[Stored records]
· · · · ·
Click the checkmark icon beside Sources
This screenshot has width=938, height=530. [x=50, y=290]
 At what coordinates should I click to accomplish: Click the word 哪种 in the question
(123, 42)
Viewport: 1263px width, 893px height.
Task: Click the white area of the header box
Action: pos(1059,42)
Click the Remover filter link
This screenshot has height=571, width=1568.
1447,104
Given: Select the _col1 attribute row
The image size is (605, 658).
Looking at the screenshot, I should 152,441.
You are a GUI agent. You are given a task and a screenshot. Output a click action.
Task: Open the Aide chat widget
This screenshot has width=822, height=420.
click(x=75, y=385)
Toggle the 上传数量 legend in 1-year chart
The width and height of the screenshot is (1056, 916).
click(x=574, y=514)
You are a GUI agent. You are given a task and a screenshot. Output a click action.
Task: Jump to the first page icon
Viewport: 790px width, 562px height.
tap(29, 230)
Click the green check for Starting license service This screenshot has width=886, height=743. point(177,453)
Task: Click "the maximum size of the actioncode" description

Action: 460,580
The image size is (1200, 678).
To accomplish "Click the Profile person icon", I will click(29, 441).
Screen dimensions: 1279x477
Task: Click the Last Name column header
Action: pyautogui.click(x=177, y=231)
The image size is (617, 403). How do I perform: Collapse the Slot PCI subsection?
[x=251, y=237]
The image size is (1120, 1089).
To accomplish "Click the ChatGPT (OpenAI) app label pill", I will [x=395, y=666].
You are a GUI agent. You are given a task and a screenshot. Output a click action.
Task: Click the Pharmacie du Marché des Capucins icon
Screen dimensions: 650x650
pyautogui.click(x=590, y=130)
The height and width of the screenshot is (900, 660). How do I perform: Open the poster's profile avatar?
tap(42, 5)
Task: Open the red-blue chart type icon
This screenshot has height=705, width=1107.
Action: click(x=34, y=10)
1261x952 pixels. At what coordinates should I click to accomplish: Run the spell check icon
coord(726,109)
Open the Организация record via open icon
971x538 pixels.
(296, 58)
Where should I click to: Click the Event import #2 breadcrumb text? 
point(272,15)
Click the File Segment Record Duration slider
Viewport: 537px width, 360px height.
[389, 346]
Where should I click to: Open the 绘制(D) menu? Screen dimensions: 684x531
· · · · ·
The records above must be transcribed line for line, exactly.

Click the checkmark icon beside Sources
This screenshot has width=938, height=530. [x=50, y=290]
 At what coordinates should I click to accomplish: Click the word 哪种 in the question
(123, 42)
Viewport: 1263px width, 893px height.
Task: Click the white area of the header box
Action: pos(1059,42)
Click the Remover filter link
This screenshot has height=571, width=1568.
1447,104
Given: Select the _col1 attribute row
The image size is (605, 658).
Looking at the screenshot, I should 152,441.
You are a GUI agent. You are given a task and a screenshot. Output a click action.
Task: Open the Aide chat widget
This screenshot has width=822, height=420.
click(x=75, y=385)
Toggle the 上传数量 legend in 1-year chart
The width and height of the screenshot is (1056, 916).
click(x=574, y=514)
You are a GUI agent. You are given a task and a screenshot. Output a click action.
Task: Jump to the first page icon
Viewport: 790px width, 562px height.
tap(29, 230)
Click the green check for Starting license service This screenshot has width=886, height=743. point(177,453)
Task: Click "the maximum size of the actioncode" description

Action: 460,580
The image size is (1200, 678).
To accomplish "Click the Profile person icon", I will click(29, 441).
Screen dimensions: 1279x477
Task: Click the Last Name column header
Action: pyautogui.click(x=177, y=231)
The image size is (617, 403). How do I perform: Collapse the Slot PCI subsection?
[x=251, y=237]
The image size is (1120, 1089).
To accomplish "Click the ChatGPT (OpenAI) app label pill", I will [x=395, y=666].
You are a GUI agent. You are given a task and a screenshot. Output a click action.
Task: Click the Pharmacie du Marché des Capucins icon
Screen dimensions: 650x650
pyautogui.click(x=590, y=130)
The height and width of the screenshot is (900, 660). How do I perform: Open the poster's profile avatar?
tap(42, 5)
Task: Open the red-blue chart type icon
This screenshot has height=705, width=1107.
Action: click(x=34, y=10)
1261x952 pixels. At what coordinates should I click to accomplish: Run the spell check icon
coord(726,109)
Open the Организация record via open icon
971x538 pixels.
(296, 58)
Where should I click to: Click the Event import #2 breadcrumb text? 
point(272,15)
Click the File Segment Record Duration slider
Viewport: 537px width, 360px height.
[389, 346]
Where should I click to: Open the 绘制(D) menu? Screen dimensions: 684x531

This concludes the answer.